◆ REQUIREMENT ◆
Every line of the records must be repeated exactly; pictures stay out.

----- EXCERPTED RECORDS

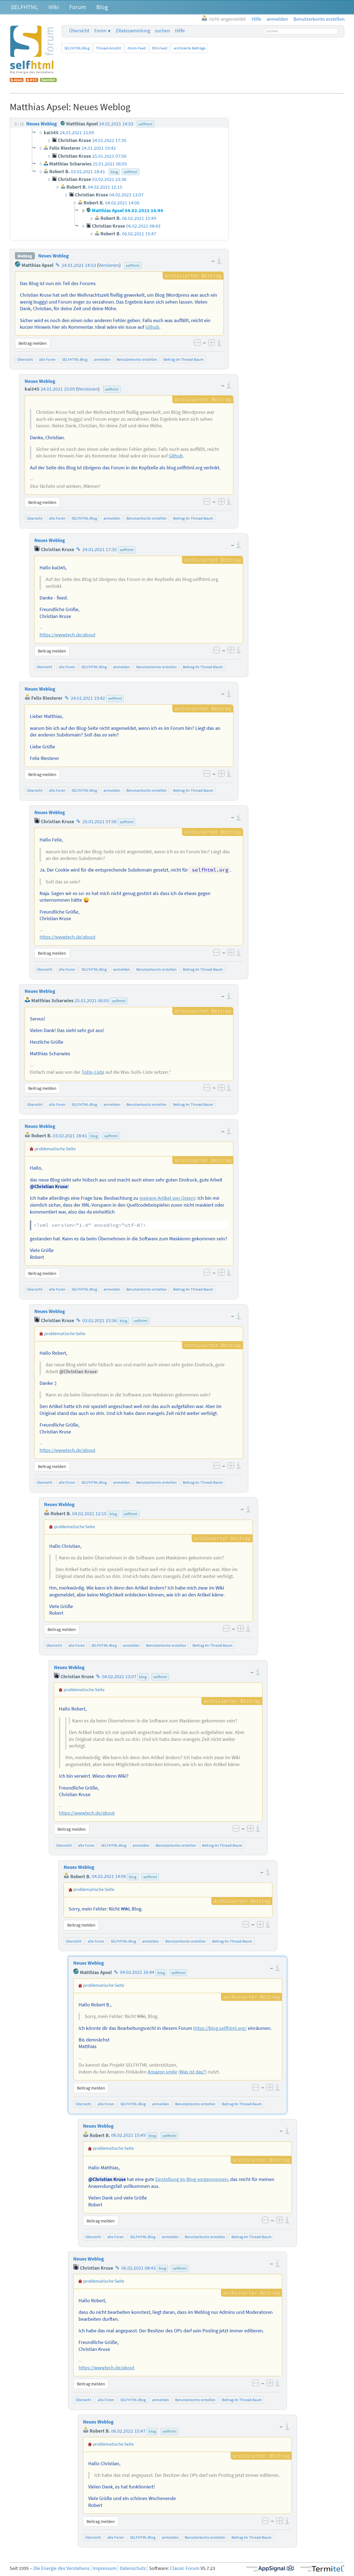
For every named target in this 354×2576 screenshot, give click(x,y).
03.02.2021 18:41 (70, 1136)
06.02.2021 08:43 (138, 2268)
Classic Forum (184, 2568)
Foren (100, 31)
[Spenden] (48, 80)
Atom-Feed (136, 48)
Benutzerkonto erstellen (137, 359)
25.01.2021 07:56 (99, 822)
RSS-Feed (159, 48)
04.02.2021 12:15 (89, 1514)
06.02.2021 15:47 (128, 2431)
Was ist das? (192, 2072)
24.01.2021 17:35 (99, 549)
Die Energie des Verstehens (61, 2568)
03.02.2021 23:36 (99, 1320)
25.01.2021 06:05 (92, 1001)
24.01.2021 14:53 (79, 265)
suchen (162, 31)
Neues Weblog (53, 256)
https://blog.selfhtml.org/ (220, 2028)
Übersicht (79, 31)
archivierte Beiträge (189, 48)
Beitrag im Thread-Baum (183, 359)
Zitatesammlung (133, 31)
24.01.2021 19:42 (88, 698)
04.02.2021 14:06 (109, 1877)
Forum (77, 7)
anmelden (102, 359)
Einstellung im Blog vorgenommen (191, 2179)
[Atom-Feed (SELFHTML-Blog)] (17, 80)
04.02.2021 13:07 (119, 1677)
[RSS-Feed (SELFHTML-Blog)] (32, 80)
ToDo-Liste (93, 1072)
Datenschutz (133, 2568)
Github (152, 327)
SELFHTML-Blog (77, 48)
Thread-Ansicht (108, 48)
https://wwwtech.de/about (67, 635)
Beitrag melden (33, 343)
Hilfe (180, 31)
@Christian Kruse (48, 1186)
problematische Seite (55, 1149)
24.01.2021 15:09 (58, 389)
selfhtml (133, 265)
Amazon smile (162, 2072)
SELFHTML (24, 7)
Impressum (104, 2568)
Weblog (24, 256)
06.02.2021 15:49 (128, 2135)
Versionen (108, 265)
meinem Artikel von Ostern (167, 1198)
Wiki (53, 7)
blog (94, 1135)
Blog (102, 7)
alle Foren (47, 359)
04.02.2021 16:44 (137, 1972)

----------

◆ SOLUTION TO THIS PROBLEM ◆
For every named target in this 354×2576 screenshot, give click(x,y).
03.02.2021 18:41 (70, 1136)
06.02.2021 08:43 (138, 2268)
Classic Forum (184, 2568)
Foren (100, 31)
[Spenden] (48, 80)
Atom-Feed (136, 48)
Benutzerkonto erstellen (137, 359)
25.01.2021 07:56 (99, 822)
RSS-Feed (159, 48)
04.02.2021 12:15 (89, 1514)
06.02.2021 15:47 (128, 2431)
Was ist das? (192, 2072)
24.01.2021 17:35 (99, 549)
Die Energie des Verstehens (61, 2568)
03.02.2021 23:36 (99, 1320)
25.01.2021 06:05 (92, 1001)
24.01.2021 14:53 (79, 265)
suchen (162, 31)
Neues Weblog (53, 256)
https://blog.selfhtml.org/ (220, 2028)
Übersicht (79, 31)
archivierte Beiträge (189, 48)
Beitrag im Thread-Baum (183, 359)
Zitatesammlung (133, 31)
24.01.2021 19:42 (88, 698)
04.02.2021 14:06 (109, 1877)
Forum (77, 7)
anmelden (102, 359)
Einstellung im Blog vorgenommen (191, 2179)
[Atom-Feed (SELFHTML-Blog)] (17, 80)
04.02.2021 13:07 (119, 1677)
[RSS-Feed (SELFHTML-Blog)] (32, 80)
ToDo-Liste (93, 1072)
Datenschutz (133, 2568)
Github (152, 327)
SELFHTML-Blog (77, 48)
Thread-Ansicht (108, 48)
https://wwwtech.de/about (67, 635)
Beitrag melden (33, 343)
Hilfe (180, 31)
@Christian Kruse (48, 1186)
problematische Seite (55, 1149)
24.01.2021 15:09 (58, 389)
selfhtml (133, 265)
Amazon smile (162, 2072)
SELFHTML (24, 7)
Impressum (104, 2568)
Weblog (24, 256)
06.02.2021 15:49 (128, 2135)
Versionen (108, 265)
meinem Artikel von Ostern (167, 1198)
Wiki (53, 7)
blog (94, 1135)
Blog (102, 7)
alle Foren (47, 359)
04.02.2021 16:44 (137, 1972)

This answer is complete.